Le travail et l’école sont les deux motifs utilisés par les femmes pour parvenir à avorter en toute discrétion. L’absence de ces deux activités ont mis en péril leur projet. Elles sont alors sorties du cadre légal des 12 semaines de grossesse. Les chiffres sont alarmants : le numéro vert du planning familial enregistre une hausse de 184% des demandes d’interruption au-delà de 12 semaines.
La demande des associations et de nombreux professionnels de santé est simple : rallonger le délai d’IVG de 12 à 14 semaines de grossesse.
L’allongement de ce délai se calque sur la technique d’avortement utilisée. A 12 ou 14 semaines de grossesse, il est encore possible de procéder à un avortement par aspiration.
Sans cette mesure d’urgence, certains médecins se retrouveront dans l’illégalité pour faire face à cette détresse.
Rappelons que beaucoup de demande d’IVG après le délai légal de 12 semaines de grossesse concerne les femmes victimes de violences. Elles sont souvent dans des situations conjugales ou administratives complexes. L’allongement des délais d’IVG permet également d’éviter de creuser les inégalités sociales entre les femmes : aller faire une IVG à l’étranger coûte 3 à 5 fois plus cher pour les femmes qui ne peuvent la faire en France
Le risque majeur est que les femmes pratiquent leur avortement seules. Ce retour aux années 1970 soulève une problématique sanitaire de grande ampleur. Les femmes, qui veulent avorter, trouvent des solutions, parfois au prix de leur santé et de leur vie : achat de pilules abortives sur internet, pratiques de gestes désespérés (prise de médicaments, se frapper le ventre…). Rappelons-le, absolument personne ne peut contraindre une femme qui refuse de donner naissance.
L’avortement est une intervention médicale urgente. La remise en cause de l’IVG n’est ni plus ni moins que la remise en cause des droits des femmes.
Une fois encore, nous constatons que les droits sexuels et reproductifs des femmes ne sont pas considérés comme des droits fondamentaux.
Nous avons également demandé par voie d’amendement de supprimer la clause de conscience spécifique à l’avortement. Chaque médecin bénéficie d’une clause de conscience générale qui lui permet de refuser de pratiquer tout acte médical. En plus de cette dernière, et depuis la promulgation de la loi Veil, chaque médecin bénéficie en plus d’une clause de conscience spécifique qui lui permet de refuser de pratiquer une intervention volontaire de grossesse.
Nous affirmons que rien ne justifie le maintien de cette clause de conscience spécifique, qui continue de faire de l’IVG un droit à part.
Cette clause de conscience spécifique constitue une entorse au principe de neutralité du service public.

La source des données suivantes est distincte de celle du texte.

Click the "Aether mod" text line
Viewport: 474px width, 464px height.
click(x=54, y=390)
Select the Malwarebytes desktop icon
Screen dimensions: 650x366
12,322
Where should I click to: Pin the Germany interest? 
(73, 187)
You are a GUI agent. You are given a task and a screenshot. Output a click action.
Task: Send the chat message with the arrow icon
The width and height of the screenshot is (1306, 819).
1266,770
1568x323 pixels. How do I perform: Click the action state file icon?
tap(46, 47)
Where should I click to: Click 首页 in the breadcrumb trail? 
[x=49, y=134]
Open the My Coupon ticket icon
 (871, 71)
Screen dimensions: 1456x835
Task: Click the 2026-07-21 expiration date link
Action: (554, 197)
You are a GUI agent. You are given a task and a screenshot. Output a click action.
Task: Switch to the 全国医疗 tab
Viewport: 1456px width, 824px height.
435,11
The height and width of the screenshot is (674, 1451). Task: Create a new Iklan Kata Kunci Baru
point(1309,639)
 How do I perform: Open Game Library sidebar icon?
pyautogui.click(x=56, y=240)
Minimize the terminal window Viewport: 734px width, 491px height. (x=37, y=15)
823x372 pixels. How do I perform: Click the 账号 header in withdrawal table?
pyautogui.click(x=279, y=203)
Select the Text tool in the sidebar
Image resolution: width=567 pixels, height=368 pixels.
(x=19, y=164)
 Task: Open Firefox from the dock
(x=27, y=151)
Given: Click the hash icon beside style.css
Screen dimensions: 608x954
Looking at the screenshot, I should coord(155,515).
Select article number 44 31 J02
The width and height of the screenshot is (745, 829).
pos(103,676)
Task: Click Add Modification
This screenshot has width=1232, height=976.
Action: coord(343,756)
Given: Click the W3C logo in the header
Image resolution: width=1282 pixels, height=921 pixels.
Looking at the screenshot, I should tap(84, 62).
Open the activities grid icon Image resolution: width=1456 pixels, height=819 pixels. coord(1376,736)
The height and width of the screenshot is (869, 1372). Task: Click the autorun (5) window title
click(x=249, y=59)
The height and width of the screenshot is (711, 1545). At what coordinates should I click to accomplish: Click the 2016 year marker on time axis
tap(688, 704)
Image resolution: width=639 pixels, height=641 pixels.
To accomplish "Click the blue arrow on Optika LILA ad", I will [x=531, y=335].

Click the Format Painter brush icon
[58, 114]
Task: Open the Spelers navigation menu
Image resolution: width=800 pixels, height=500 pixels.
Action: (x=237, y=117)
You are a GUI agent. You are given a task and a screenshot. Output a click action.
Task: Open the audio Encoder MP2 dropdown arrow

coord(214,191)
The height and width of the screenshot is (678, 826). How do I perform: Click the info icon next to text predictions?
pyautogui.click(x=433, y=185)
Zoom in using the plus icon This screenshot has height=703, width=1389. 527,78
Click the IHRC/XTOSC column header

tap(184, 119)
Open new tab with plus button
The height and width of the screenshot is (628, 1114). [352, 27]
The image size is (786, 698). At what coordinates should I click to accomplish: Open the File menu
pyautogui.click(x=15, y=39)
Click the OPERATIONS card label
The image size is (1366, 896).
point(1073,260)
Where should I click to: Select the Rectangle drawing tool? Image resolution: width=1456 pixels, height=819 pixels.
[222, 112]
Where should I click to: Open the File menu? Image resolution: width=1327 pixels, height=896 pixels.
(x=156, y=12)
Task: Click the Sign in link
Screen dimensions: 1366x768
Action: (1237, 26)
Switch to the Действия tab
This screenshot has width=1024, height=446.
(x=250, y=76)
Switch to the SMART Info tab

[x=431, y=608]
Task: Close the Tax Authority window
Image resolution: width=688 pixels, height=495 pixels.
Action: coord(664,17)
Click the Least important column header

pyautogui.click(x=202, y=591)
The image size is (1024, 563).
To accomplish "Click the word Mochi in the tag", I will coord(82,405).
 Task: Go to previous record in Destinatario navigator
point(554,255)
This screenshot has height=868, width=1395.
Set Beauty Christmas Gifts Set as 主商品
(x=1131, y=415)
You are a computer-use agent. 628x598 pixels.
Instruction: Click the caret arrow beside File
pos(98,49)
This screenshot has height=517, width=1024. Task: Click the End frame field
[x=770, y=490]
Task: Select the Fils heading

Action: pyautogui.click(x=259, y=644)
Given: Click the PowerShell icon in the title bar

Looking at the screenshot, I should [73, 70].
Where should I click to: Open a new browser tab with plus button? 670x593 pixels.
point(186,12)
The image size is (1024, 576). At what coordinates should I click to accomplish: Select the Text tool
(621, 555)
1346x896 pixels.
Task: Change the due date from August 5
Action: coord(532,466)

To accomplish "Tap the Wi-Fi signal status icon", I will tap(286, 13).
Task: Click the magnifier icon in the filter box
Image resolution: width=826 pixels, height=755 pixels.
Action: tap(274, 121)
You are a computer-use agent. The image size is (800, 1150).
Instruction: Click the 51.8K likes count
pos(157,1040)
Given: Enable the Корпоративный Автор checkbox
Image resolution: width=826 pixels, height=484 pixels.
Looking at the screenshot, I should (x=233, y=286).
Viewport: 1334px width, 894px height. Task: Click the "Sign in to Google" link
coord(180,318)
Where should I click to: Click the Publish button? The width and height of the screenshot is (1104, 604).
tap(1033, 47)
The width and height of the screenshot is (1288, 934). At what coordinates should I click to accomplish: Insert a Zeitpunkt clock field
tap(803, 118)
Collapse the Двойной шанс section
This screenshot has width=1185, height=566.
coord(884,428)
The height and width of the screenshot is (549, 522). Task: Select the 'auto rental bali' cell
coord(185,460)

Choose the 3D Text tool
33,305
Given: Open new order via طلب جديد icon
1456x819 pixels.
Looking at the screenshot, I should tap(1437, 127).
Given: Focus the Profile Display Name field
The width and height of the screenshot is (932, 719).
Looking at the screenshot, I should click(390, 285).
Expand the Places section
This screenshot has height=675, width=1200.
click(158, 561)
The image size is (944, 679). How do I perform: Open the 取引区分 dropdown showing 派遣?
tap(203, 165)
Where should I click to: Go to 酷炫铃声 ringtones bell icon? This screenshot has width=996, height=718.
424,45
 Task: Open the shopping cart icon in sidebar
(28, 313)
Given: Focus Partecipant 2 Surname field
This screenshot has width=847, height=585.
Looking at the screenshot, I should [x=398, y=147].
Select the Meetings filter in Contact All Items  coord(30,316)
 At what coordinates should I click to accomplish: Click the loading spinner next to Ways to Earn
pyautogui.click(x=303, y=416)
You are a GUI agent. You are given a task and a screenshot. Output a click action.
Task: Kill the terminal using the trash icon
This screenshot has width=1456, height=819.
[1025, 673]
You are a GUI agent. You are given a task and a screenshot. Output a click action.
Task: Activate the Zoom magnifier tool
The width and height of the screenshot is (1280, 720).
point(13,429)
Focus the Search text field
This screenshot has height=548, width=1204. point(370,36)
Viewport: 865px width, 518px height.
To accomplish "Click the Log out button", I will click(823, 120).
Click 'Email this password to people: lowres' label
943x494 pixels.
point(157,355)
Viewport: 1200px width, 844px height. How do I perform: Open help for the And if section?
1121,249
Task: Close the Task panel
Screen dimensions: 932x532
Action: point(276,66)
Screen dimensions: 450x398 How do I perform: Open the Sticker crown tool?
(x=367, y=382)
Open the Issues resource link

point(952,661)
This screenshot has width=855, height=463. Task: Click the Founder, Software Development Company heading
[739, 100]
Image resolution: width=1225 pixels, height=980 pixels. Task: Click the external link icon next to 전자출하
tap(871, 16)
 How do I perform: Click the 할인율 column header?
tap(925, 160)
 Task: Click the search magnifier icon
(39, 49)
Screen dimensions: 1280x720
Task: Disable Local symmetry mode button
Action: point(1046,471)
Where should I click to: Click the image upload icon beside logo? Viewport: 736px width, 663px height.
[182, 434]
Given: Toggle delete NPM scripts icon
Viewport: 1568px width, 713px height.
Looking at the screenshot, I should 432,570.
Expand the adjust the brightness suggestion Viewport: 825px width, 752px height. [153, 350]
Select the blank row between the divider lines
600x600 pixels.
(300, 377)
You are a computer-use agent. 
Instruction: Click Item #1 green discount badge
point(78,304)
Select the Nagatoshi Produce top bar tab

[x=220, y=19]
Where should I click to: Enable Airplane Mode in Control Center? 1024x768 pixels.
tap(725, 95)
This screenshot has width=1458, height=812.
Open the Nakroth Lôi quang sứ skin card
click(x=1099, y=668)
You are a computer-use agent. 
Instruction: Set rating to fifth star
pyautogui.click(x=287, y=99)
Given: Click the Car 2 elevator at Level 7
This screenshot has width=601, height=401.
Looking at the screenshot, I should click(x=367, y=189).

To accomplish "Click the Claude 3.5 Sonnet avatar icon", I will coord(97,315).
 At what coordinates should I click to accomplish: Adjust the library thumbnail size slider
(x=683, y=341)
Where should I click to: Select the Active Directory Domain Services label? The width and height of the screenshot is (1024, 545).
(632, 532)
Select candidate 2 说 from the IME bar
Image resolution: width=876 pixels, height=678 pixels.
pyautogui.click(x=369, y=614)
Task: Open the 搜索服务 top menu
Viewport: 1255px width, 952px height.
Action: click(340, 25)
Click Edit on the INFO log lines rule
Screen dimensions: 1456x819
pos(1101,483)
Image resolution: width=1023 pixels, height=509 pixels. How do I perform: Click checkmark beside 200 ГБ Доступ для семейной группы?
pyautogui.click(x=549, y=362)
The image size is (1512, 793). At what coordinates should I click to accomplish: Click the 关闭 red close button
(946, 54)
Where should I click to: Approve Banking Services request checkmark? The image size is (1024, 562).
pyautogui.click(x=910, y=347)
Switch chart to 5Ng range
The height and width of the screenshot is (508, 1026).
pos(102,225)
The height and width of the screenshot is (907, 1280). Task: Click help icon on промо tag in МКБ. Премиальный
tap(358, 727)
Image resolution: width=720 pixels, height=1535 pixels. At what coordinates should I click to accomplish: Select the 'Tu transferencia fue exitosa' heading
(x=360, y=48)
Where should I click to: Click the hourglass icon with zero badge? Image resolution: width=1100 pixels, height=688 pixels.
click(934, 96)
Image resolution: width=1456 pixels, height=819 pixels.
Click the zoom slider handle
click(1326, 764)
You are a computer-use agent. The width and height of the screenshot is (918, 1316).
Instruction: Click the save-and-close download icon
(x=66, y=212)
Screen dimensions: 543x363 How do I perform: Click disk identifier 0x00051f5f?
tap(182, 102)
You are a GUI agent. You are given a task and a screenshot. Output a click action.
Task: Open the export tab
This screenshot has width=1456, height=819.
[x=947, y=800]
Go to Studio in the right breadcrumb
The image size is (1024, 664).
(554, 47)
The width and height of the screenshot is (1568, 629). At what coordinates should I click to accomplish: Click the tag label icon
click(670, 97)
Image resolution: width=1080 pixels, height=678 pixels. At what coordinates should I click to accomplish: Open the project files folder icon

C’est aussi la manifestation du terrain cédé à la morale par le droit et plus généralement, le peu d’intérêt juridique porté aux droits des femmes.
La suppression de cette clause permettrait également à la France de se conformer à la recommandation n°24 du Comité sur l’élimination des discriminations à l’égard des femmes qui souligne la nécessité, lorsque des professionnels refusent de pratiquer des actes concernant la reproduction allant à l’encontre de leurs convictions, de faire en sorte que les femmes soient adressées à des confrères
Cette proposition de loi est à la fois sérieuse et réaliste. Elle est soutenue par bon nombre de médecins en relation directe avec le public concerné.
Nous voterons pour cette loi de défense des droits des femmes.